L'incontro definitivo con la persona di Cristo, l'Uomo-Dio, il Dio con noi, è ciò che può dare all'uomo la certezza della bontà delle proprie aspirazioni al bene, al bello, alla felicità, all'amore. E proprio Gesù, con la sua vita, morte e risurrezione, ha preparato per l'uomo il dono dello Spirito Santo, quello Spirito che rende percepibile l'amore del Padre, e comprensibile la donazione totale del Figlio, venuto sulla terra per riscattare l'umanità, per preparaci un posto (cfr. Gv 14,2) nel Regno dei Cieli.
Se volessimo dare un nome diverso, esaustivo, cristianamente inteso al termine "immaginare", si potrebbe dunque usare proprio il verbo "sperare". Sperare contro ogni speranza, come fece Abramo (cfr. Rm 4,18), è infatti un modus vivendi che coinvolge l'uomo passivamente e attivamente, che lo rende capace di recepire il progetto di Dio sulla propria vita, e di impegnarsi per realizzarlo, per cominciare a costruire già sulla terra il proprio Paradiso, per vivere in quel Regno di Dio che è già in mezzo a noi (cfr. Lc 17,21).

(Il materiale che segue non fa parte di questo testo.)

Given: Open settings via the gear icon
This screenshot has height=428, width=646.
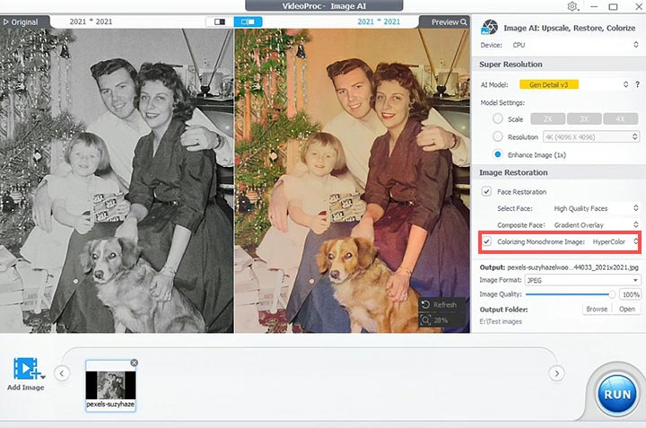Looking at the screenshot, I should 572,6.
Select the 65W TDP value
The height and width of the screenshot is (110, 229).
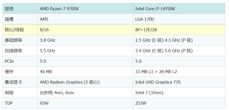tap(45, 103)
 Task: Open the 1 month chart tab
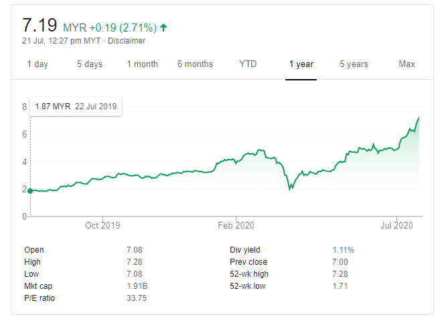pos(142,64)
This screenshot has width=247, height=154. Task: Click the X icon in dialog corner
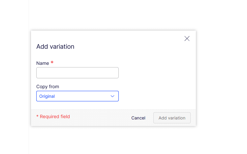click(x=187, y=39)
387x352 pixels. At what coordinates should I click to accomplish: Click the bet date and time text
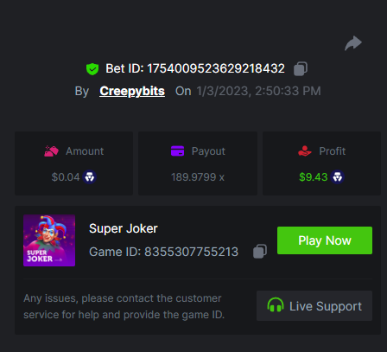pyautogui.click(x=258, y=91)
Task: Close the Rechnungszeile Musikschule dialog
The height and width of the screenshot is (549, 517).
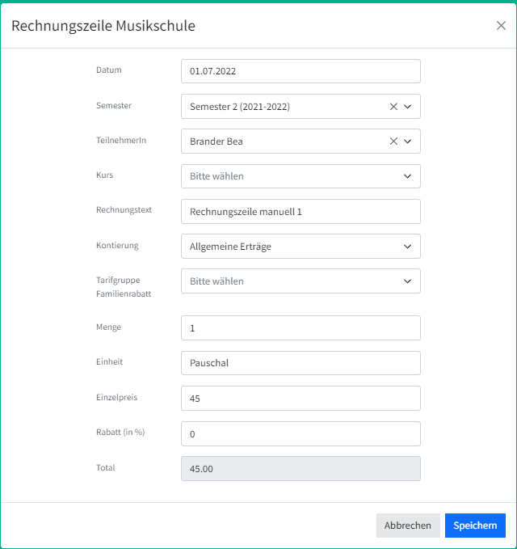Action: point(501,26)
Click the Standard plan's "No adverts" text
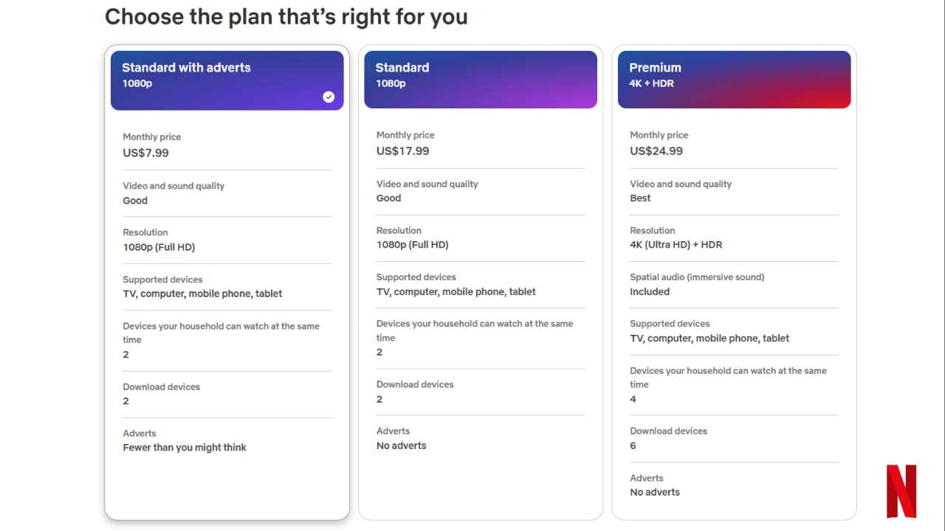 (401, 445)
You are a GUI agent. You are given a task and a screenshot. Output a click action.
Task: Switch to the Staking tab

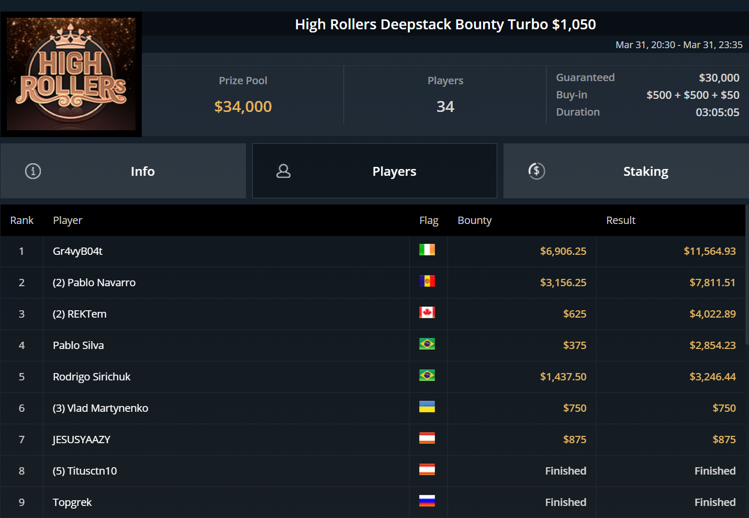pos(645,172)
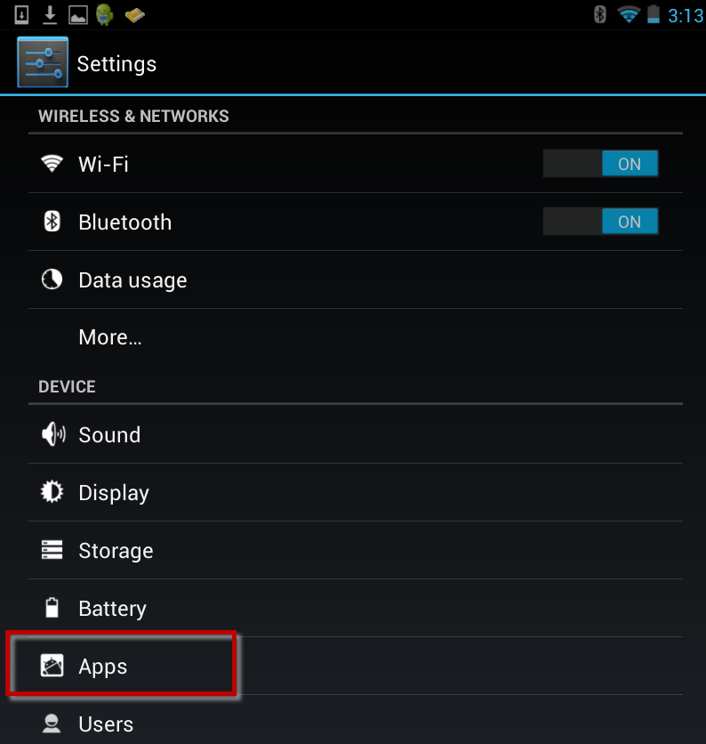Click the Settings app icon in header

click(43, 64)
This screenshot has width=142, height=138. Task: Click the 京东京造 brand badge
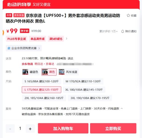pyautogui.click(x=19, y=15)
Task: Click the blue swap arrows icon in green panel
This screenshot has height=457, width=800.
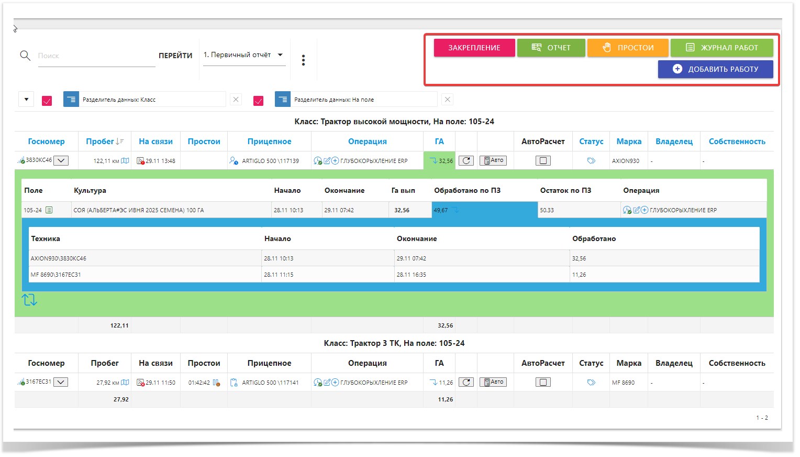Action: pyautogui.click(x=29, y=300)
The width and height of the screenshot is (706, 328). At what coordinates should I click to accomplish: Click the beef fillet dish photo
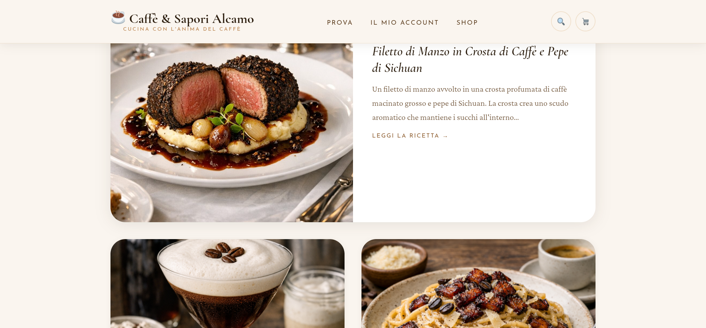pos(232,133)
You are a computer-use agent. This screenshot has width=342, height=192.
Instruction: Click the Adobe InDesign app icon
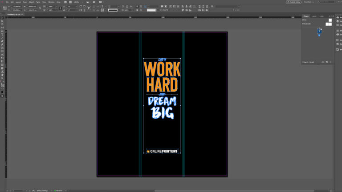coord(2,2)
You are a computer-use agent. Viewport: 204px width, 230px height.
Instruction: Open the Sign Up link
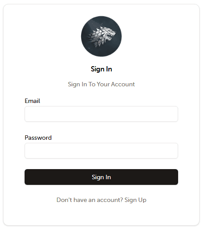pos(136,200)
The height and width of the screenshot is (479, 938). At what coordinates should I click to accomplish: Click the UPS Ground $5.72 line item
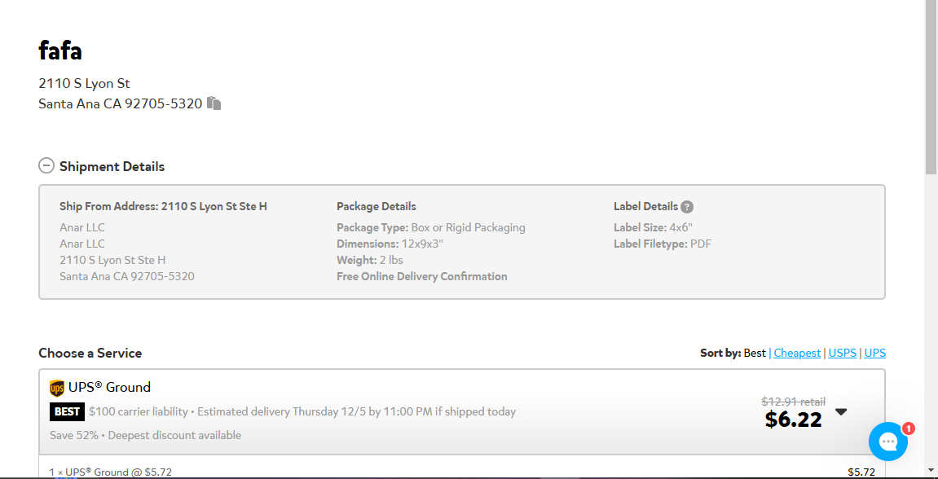pyautogui.click(x=462, y=471)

La speranza non paralizza l'uomo, al contrario, lo muove. La speranza non acceca, anzi, illumina, dischiudendo nuovi orizzonti. La speranza non ammutolisce la creatura, ma la fa entrare in un dialogo più concreto - nella vita - con il Signore della Vita. La speranza cristiana permette di attuare, già fin d'ora, «la buona vita del Vangelo» (cfr. Orientamenti Pastorali 2010 CEI)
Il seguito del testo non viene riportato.